Facile sarebbe stato allor comprendere a quale donna H’Anel potesse lì star offrendo riferimento. E nessuno fra tutti i presenti, neppure Be’Wahr, ebbe in tal senso a riservarsi occasione di dubbio alcuno, volgendo l’attenzione verso colei che, più di tutte, lì aveva subito negativamente il corso di quei pur tragici eventi, e che, inginocchiata a terra, con le mani e la fronte contro un vetro parzialmente in frantumi, osservava ancor attonita l’orrore del quale non avrebbe potuto ovviare a sentirsi responsabile.

« Quante volte, nel nostro mondo natale, vi sono state creature da tutti credute, e credute per secoli immemori, quali immortali, che quella donna ha sconfitto e ucciso, dimostrandone la quieta mortalità…?! » insistette H’Anel, non volendo permettere alla propria quasi madre di abbattersi, nella quieta consapevolezza di quanto, se davvero avessero allor perduto Midda Bontor, avrebbero necessariamente perduto ogni cosa, laddove soltanto ella, in fondo, avrebbe avuto legittimamente a dover essere riconosciuta come la chiave di volta per la sopravvivenza di tutti loro « Addirittura un dio è caduto per mano di quella donna!... » proclamò, in riferimento alla morte di Kah, padre di Desmair, evento in conseguenza al quale ella aveva guadagnato, di diritto, il titolo di Ucciditrice di Dei « Dannazione… un dio! » sottolineò con enfasi, levando le mani verso l’alto, a meglio evidenziare l’enormità della cosa « E se anche un dio è caduto per mano tua, Midda… forse sarà la nostra giovane età, ma M’Eu e io non siamo francamente disposti ad arrenderci di fronte al primo Progenitore che passa sopra la nostra testa. » concluse, non avendo null’altro da poter aggiungere, nella speranza che quelle parole potessero aver scosso a sufficienza l’animo della propria indiretta interlocutrice, permettendole di riprendersi dallo sconforto nel quale sembrava essere precipitata.

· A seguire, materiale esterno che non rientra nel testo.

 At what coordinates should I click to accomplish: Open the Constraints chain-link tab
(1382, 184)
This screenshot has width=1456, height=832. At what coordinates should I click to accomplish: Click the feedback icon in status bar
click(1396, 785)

« Se è per questo neppure Howe e io! » si accodò psicologicamente Be’Wahr, includendo in tal senso anche il fratello e il fratello che, al di là di tutto il proprio apparente cinismo, aveva affrontato già troppe volte l’”impossibile” accanto a Midda per poter veramente continuare a ritenerlo tale.
« Beh… » esitò Duva, aggrottando la fronte « Lys’sh e io non veniamo dal vostro mondo. E non abbiamo mai incontrato prima un dio… » puntualizzò, a scanso di equivoci, sebbene, probabilmente, quanto nel cielo in quel momento avrebbe avuto a dover essere inteso decisamente prossimo a una simile definizione « … ma credo di poter parlare a nome di entrambe nel dire che non siamo disposte ad arrenderci. E che continueremo a lottare come abbiamo sempre fatto. » annuì, incontrando, in tal senso, il quieto sostegno dell’ofidiana propria compagna d’arme e sorella di vita.
Un fugace momento di silenzio sembrò sottintendere la necessità di intervento, in quel momento di reciproca incitazione, di coloro che, in tal senso, ancora non si erano espressi… e, in ciò, ad affrettarsi a prendere voce fu allora Rín, decisamente in imbarazzo nel non potersi personalmente censire all’interno di quella schiera di guerrieri e, ciò non di meno, nel non volersi neppur sottrarre dal proprio impegno in quella compagnia: « Io sono quella che ha imparato a viaggiare attraverso il multiverso… » sorrise, non senza un certo, doveroso, orgoglio in tal senso « “Impossibile” è soltanto un modo per definire ciò che non siamo ancora riusciti a fare… non ciò che non siamo in grado di fare! » sancì, offrendo in tal senso il proprio quieto contributo alla questione.